=== Records supplied ===

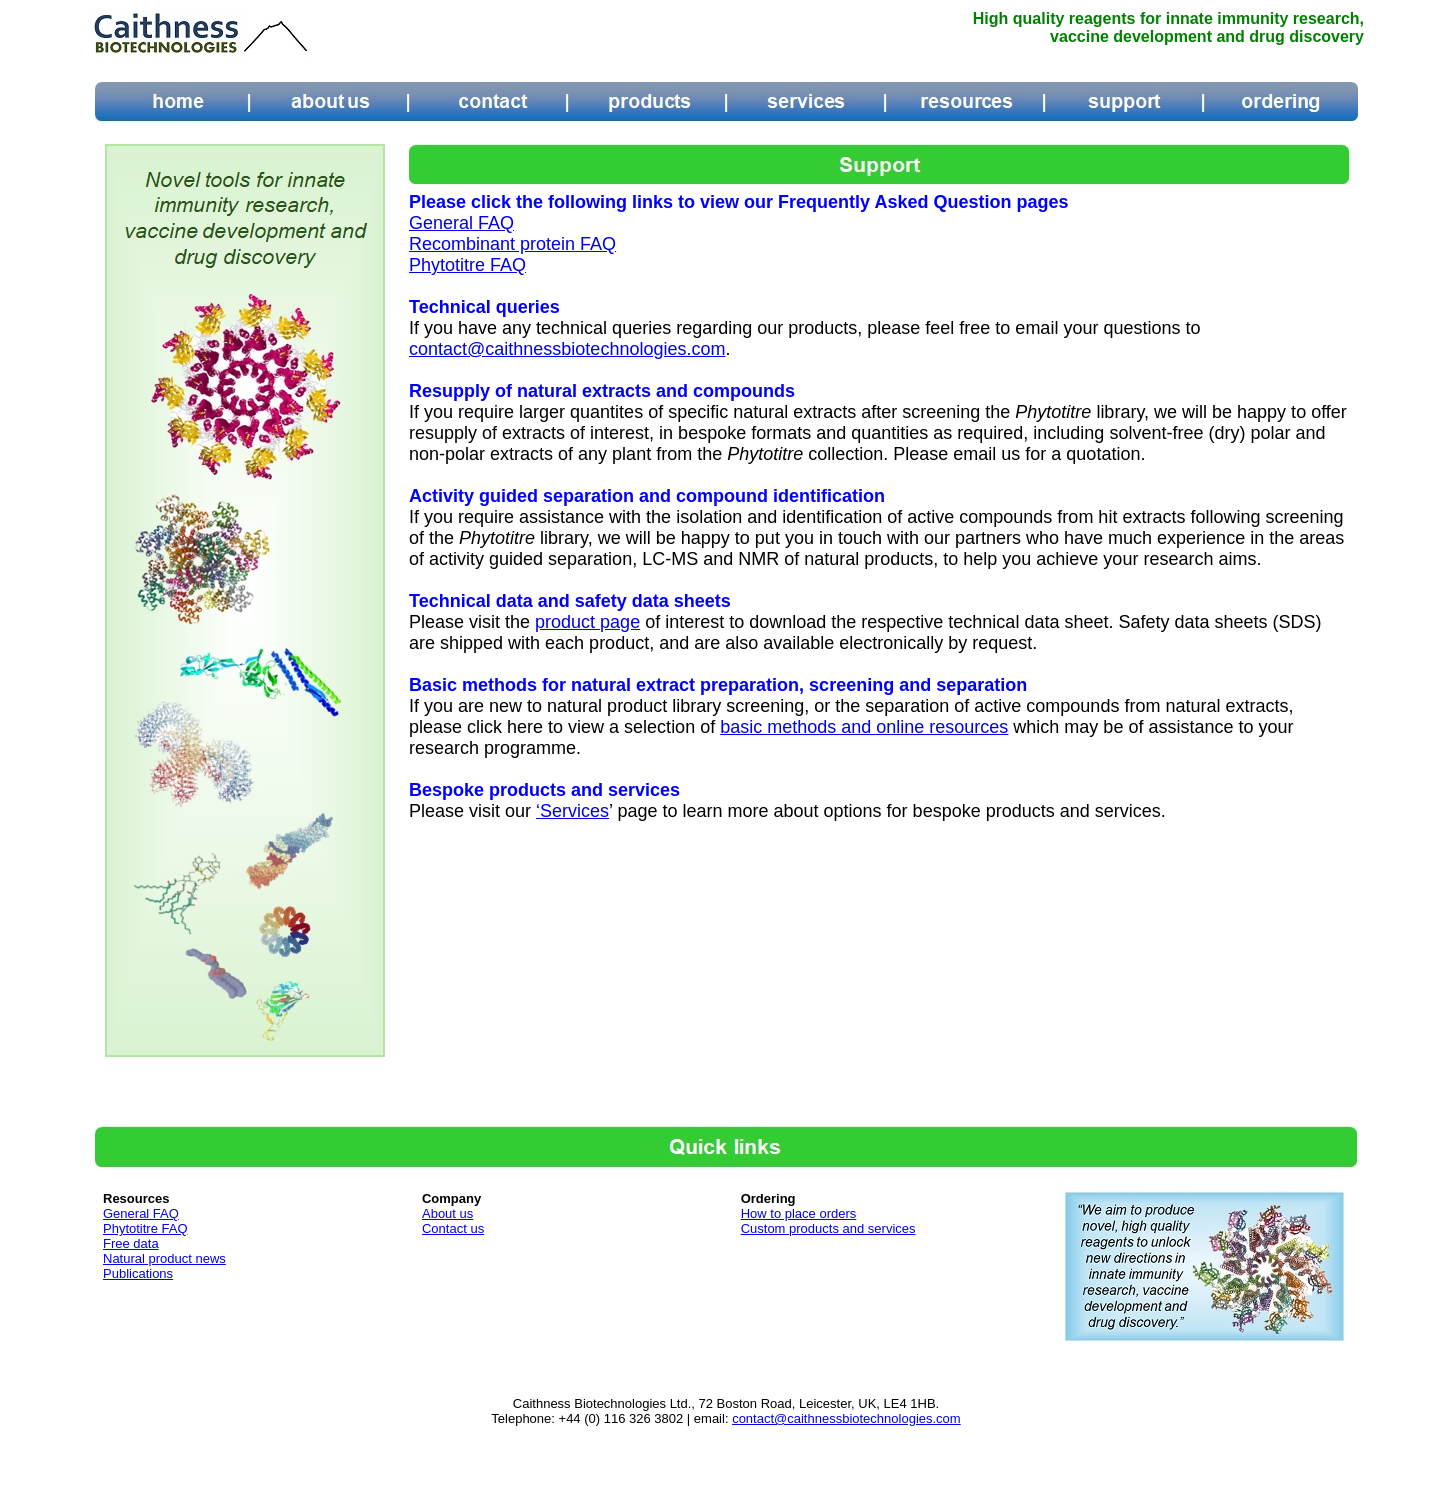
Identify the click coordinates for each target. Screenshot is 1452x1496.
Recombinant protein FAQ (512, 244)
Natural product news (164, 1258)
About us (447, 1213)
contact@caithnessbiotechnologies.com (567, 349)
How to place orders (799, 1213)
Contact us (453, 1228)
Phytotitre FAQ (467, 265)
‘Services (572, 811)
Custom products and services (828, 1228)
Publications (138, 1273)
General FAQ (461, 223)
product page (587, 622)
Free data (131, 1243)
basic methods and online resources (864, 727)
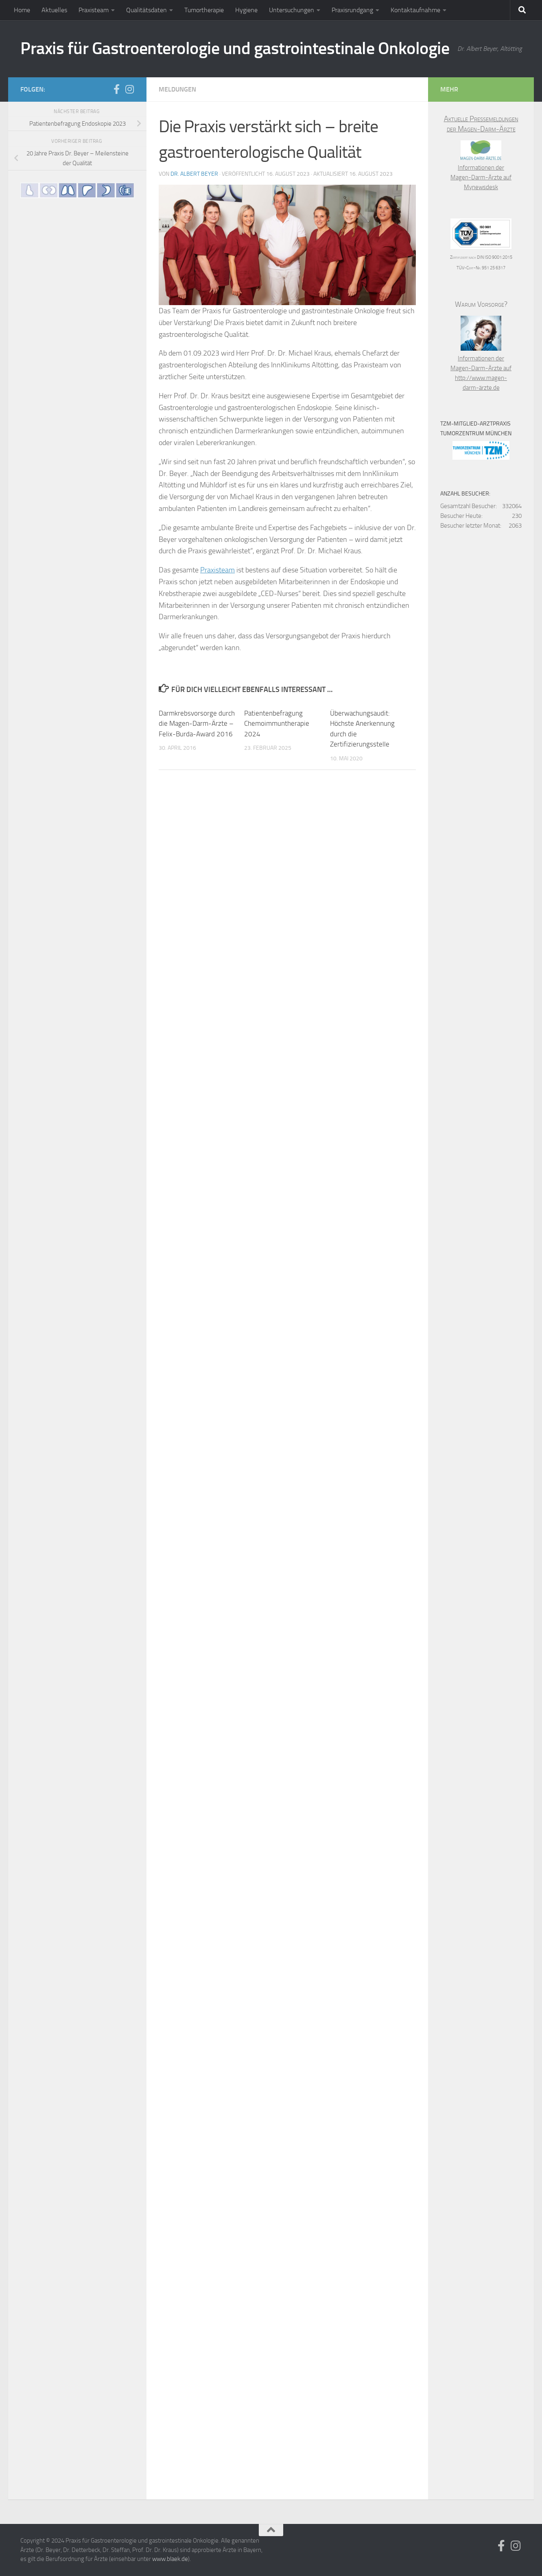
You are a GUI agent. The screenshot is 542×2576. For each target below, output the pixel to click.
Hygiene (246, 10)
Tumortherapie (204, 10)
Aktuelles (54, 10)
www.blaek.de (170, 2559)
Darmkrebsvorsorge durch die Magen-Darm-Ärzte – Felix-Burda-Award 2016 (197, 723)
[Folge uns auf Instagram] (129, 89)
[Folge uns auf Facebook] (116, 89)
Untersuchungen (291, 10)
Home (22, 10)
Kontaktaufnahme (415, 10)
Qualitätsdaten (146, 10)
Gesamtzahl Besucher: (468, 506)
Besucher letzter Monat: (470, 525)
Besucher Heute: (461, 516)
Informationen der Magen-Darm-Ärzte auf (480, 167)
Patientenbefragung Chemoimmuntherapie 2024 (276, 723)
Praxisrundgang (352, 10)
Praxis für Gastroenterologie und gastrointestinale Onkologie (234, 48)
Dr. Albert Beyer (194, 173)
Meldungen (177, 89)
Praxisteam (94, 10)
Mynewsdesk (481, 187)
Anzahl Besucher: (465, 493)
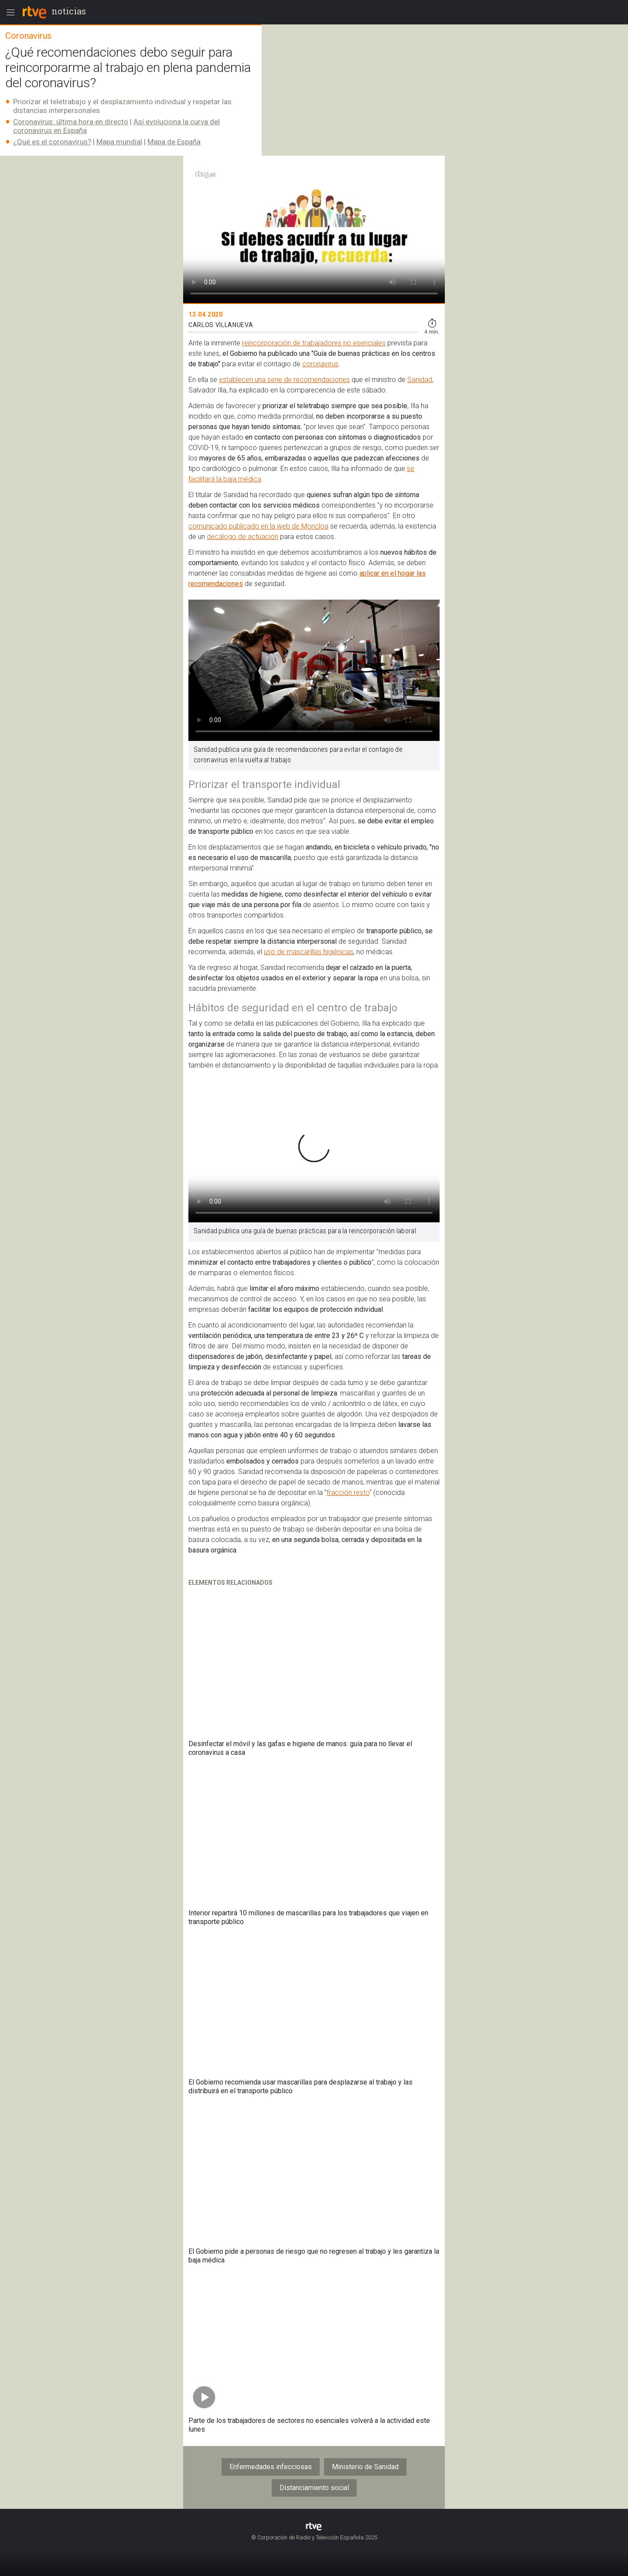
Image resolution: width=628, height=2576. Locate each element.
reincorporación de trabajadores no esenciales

===

**Activity**: Repeat every record above exactly, but leave out any pictures.

**Task result**:
Identify the click coordinates for each target. Screenshot is 1452x1496.
Recombinant protein FAQ (512, 244)
Natural product news (164, 1258)
About us (447, 1213)
contact@caithnessbiotechnologies.com (567, 349)
How to place orders (799, 1213)
Contact us (453, 1228)
Phytotitre FAQ (467, 265)
‘Services (572, 811)
Custom products and services (828, 1228)
Publications (138, 1273)
General FAQ (461, 223)
product page (587, 622)
Free data (131, 1243)
basic methods and online resources (864, 727)
You are a GUI agent. The screenshot is 542×2576. For each target below, output the pixel to click.
Hygiene (246, 10)
Tumortherapie (204, 10)
Aktuelles (54, 10)
www.blaek.de (170, 2559)
Darmkrebsvorsorge durch die Magen-Darm-Ärzte – Felix-Burda-Award 2016 (197, 723)
[Folge uns auf Instagram] (129, 89)
[Folge uns auf Facebook] (116, 89)
Untersuchungen (291, 10)
Home (22, 10)
Kontaktaufnahme (415, 10)
Qualitätsdaten (146, 10)
Gesamtzahl Besucher: (468, 506)
Besucher letzter Monat: (470, 525)
Besucher Heute: (461, 516)
Informationen der Magen-Darm-Ärzte auf (480, 167)
Patientenbefragung Chemoimmuntherapie 2024 (276, 723)
Praxisrundgang (352, 10)
Praxis für Gastroenterologie und gastrointestinale Onkologie (234, 48)
Dr. Albert Beyer (194, 173)
Meldungen (177, 89)
Praxisteam (94, 10)
Mynewsdesk (481, 187)
Anzahl Besucher: (465, 493)
Image resolution: width=628, height=2576. Locate each element.
reincorporación de trabajadores no esenciales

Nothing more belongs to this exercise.